» TASK TO COMPLETE
Where in the entries below does "title" appear? Copy every line that has it.

── SUPPLIED RECORDS

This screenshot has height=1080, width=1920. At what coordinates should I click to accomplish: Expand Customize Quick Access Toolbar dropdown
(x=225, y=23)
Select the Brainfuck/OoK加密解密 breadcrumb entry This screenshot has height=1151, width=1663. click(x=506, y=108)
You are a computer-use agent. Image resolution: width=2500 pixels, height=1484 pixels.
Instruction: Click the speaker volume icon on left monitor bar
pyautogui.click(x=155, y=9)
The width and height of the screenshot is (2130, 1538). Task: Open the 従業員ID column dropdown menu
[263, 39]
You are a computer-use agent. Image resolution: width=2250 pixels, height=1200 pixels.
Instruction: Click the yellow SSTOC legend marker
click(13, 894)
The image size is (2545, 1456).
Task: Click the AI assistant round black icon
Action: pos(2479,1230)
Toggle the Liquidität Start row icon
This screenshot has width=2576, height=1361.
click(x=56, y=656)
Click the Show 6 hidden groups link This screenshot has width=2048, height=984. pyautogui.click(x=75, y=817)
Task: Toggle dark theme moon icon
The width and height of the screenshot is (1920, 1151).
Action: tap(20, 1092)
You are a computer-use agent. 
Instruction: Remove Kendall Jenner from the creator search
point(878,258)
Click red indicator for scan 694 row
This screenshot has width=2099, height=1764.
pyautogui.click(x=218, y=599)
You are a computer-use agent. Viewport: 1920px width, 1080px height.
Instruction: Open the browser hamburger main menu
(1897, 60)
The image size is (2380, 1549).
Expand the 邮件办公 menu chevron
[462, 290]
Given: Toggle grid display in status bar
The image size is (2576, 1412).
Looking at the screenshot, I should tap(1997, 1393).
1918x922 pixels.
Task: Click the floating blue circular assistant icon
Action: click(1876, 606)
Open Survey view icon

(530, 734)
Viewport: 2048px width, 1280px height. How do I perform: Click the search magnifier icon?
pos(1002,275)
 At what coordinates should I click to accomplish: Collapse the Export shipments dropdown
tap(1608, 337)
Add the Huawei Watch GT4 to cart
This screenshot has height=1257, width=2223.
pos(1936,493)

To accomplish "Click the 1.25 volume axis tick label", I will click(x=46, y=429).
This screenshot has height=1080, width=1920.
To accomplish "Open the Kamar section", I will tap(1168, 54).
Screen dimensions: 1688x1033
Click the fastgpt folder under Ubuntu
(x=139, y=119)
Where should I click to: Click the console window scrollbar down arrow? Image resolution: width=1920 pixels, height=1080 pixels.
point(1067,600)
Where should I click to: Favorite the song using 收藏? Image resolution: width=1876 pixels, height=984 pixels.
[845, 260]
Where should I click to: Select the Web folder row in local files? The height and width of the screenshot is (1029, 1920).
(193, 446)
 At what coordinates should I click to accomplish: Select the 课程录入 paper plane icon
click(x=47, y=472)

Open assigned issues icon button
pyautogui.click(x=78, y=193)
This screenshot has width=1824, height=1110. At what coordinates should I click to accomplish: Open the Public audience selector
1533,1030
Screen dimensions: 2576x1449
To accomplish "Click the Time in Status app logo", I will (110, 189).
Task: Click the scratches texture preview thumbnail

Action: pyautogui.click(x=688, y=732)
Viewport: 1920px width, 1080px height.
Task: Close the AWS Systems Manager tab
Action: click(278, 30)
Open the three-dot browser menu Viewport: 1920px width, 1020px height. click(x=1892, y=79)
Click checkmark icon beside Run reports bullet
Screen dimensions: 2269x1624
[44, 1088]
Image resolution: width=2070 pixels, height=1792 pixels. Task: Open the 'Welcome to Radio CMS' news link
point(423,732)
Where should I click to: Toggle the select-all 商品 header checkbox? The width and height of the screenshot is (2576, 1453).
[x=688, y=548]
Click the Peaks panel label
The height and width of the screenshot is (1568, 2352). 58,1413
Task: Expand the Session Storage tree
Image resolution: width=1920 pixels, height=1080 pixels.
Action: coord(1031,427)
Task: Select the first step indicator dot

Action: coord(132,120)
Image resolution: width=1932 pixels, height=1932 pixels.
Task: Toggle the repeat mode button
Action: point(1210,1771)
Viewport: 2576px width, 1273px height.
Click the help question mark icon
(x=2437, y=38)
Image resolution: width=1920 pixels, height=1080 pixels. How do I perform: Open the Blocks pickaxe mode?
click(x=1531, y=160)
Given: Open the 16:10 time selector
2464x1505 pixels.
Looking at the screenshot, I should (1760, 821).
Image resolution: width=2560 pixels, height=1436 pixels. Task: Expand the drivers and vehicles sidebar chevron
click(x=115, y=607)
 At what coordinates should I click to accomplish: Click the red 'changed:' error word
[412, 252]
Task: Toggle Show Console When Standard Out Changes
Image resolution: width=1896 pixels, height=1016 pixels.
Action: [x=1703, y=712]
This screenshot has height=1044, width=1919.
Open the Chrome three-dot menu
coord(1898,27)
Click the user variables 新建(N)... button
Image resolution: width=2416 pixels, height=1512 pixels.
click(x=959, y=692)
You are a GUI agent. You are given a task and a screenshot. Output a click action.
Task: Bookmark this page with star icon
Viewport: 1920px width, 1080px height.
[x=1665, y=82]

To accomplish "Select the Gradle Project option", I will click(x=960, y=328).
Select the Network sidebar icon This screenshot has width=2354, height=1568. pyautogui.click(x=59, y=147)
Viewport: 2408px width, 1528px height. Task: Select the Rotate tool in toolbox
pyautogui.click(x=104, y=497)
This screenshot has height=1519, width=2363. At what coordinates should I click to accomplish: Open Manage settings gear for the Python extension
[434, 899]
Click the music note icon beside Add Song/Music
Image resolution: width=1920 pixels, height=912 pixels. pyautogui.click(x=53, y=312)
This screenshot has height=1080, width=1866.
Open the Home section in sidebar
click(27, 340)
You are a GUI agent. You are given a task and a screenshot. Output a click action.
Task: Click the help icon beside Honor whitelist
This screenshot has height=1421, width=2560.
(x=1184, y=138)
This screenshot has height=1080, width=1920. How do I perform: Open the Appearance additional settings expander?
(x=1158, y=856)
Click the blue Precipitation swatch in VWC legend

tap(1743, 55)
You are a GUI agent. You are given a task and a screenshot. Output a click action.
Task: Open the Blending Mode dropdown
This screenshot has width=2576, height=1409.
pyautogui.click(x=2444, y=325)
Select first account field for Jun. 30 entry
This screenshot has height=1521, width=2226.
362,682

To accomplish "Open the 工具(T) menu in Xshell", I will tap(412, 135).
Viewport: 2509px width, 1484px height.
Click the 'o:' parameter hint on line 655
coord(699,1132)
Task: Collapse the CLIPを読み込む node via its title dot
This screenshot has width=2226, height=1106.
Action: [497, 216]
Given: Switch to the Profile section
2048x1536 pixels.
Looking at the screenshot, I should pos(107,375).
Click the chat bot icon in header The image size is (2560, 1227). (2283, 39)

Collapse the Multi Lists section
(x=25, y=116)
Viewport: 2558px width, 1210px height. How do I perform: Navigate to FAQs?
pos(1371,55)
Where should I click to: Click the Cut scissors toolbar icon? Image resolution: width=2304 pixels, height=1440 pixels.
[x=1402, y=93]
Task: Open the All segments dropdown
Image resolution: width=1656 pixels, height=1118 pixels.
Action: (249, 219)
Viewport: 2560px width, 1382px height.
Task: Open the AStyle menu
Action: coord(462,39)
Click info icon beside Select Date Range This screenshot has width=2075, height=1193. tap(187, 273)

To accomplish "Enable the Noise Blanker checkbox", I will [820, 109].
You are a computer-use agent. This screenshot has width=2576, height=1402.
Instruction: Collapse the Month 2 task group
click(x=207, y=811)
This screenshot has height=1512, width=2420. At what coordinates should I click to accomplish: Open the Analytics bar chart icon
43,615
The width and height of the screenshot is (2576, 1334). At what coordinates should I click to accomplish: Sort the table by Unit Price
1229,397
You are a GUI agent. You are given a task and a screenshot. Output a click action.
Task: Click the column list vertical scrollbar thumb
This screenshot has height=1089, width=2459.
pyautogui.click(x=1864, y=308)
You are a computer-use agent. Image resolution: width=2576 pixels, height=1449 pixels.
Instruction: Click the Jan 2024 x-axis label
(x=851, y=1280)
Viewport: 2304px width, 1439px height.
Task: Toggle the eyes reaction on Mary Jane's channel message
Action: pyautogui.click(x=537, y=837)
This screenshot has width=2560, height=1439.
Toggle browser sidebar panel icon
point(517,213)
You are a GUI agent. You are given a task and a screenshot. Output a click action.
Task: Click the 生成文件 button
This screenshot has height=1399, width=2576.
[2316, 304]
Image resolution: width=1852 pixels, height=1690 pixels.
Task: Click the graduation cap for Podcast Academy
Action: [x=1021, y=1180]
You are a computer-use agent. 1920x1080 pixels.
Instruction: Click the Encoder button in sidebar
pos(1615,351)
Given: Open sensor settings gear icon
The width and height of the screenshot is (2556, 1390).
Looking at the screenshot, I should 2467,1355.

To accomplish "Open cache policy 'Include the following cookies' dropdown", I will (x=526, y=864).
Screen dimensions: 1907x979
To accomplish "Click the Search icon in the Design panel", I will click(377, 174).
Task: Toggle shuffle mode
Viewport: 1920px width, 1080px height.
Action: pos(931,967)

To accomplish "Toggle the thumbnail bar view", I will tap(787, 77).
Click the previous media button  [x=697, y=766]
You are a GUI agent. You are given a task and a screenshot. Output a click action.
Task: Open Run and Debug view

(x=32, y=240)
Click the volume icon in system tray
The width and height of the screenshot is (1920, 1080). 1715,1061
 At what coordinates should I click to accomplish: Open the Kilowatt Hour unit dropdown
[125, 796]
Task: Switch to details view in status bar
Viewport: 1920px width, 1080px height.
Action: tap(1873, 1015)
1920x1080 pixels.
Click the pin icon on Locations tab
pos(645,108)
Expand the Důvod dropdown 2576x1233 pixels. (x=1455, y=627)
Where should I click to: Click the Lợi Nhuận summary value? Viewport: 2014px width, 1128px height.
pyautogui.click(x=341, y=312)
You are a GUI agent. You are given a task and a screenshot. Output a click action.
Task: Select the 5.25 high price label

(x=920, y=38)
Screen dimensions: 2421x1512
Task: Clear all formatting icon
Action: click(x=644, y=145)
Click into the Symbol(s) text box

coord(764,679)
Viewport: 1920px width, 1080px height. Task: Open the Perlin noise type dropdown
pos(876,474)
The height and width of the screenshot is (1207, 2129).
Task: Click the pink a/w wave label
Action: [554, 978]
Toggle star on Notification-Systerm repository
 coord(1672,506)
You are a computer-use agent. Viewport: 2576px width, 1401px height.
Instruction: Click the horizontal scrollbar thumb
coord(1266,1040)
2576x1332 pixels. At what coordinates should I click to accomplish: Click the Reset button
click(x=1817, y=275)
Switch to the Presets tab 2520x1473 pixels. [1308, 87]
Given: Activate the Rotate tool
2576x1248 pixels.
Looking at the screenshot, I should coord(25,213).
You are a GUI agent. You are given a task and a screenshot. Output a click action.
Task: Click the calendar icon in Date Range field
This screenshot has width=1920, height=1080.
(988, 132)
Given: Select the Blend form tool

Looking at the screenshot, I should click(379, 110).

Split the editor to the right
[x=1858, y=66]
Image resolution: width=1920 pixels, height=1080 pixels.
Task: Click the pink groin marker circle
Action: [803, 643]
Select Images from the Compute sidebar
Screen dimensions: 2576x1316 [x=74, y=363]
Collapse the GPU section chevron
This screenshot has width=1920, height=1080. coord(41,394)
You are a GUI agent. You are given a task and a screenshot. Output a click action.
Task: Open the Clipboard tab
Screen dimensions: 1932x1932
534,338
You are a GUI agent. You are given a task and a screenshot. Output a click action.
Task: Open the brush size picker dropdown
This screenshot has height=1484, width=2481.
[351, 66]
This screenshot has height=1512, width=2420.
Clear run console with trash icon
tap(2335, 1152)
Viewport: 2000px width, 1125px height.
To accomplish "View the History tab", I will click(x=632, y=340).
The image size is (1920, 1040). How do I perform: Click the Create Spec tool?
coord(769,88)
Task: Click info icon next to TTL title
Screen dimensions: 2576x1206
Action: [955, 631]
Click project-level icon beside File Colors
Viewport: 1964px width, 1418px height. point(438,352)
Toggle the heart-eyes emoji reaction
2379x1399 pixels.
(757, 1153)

────

» RESULT FOR THIS EXERCISE
Task: Collapse the CLIPを読み込む node via its title dot
Task: Click info icon next to TTL title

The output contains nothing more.